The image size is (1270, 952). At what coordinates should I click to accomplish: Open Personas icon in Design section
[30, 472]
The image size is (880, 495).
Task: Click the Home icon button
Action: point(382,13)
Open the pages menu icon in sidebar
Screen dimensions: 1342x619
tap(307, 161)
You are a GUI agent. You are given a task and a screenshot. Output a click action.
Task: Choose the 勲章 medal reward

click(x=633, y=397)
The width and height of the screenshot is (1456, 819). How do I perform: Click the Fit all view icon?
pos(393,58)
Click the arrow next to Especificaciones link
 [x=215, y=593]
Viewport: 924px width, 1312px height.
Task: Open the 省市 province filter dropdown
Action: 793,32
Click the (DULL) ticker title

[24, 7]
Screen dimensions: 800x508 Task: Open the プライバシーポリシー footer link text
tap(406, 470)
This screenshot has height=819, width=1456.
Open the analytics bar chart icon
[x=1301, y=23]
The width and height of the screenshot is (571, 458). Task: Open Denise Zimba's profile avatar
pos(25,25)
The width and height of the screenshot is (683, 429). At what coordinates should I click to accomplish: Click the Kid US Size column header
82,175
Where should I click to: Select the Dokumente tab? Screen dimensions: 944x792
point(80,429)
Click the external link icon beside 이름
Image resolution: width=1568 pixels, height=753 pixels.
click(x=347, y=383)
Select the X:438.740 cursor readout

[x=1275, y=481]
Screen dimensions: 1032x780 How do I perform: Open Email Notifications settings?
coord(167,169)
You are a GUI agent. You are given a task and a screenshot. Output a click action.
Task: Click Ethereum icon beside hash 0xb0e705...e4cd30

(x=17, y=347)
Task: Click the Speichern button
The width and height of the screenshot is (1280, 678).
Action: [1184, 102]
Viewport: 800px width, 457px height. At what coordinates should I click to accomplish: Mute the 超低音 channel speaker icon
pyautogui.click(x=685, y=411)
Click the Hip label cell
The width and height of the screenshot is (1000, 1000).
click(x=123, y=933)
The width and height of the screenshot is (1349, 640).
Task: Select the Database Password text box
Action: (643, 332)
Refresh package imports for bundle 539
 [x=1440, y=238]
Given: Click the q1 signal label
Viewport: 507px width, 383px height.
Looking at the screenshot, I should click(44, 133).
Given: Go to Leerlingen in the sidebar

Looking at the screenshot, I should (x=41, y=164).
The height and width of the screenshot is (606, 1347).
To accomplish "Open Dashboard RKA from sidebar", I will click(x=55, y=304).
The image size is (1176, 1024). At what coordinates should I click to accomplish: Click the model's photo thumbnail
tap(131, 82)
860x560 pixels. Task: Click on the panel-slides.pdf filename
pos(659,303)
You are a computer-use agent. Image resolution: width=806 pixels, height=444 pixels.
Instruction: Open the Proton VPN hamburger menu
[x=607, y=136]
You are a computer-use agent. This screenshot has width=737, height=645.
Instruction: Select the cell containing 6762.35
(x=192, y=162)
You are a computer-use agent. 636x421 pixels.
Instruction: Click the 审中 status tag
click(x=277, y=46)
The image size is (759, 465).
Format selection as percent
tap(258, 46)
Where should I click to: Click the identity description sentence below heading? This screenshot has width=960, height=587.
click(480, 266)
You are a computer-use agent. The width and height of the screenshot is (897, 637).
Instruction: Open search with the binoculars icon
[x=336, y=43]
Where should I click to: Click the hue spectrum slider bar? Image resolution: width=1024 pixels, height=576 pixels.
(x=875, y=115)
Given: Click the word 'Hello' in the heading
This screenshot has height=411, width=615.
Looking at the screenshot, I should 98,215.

==*==

* [WHAT IS NEEDED] Could you rescale the entries between the lines holding "The height and" and "tap(258, 46)", inclusive, by giving all those lines again, requests included, with each coordinate in the answers multiplied by 0.75 and rounded to a whole number (halves up), and every other number left as it is?

* [CORRECT RESULT]
The height and width of the screenshot is (606, 1347).
To accomplish "Open Dashboard RKA from sidebar", I will click(x=41, y=228).
The image size is (1176, 1024). At what coordinates should I click to accomplish: Click the model's photo thumbnail
tap(98, 62)
860x560 pixels. Task: Click on the panel-slides.pdf filename
pos(494,227)
You are a computer-use agent. Image resolution: width=806 pixels, height=444 pixels.
Instruction: Open the Proton VPN hamburger menu
[x=455, y=102]
You are a computer-use agent. This screenshot has width=737, height=645.
Instruction: Select the cell containing 6762.35
(x=144, y=122)
You are a computer-use agent. 636x421 pixels.
Instruction: Click the 审中 status tag
click(x=208, y=35)
The image size is (759, 465).
Format selection as percent
tap(194, 35)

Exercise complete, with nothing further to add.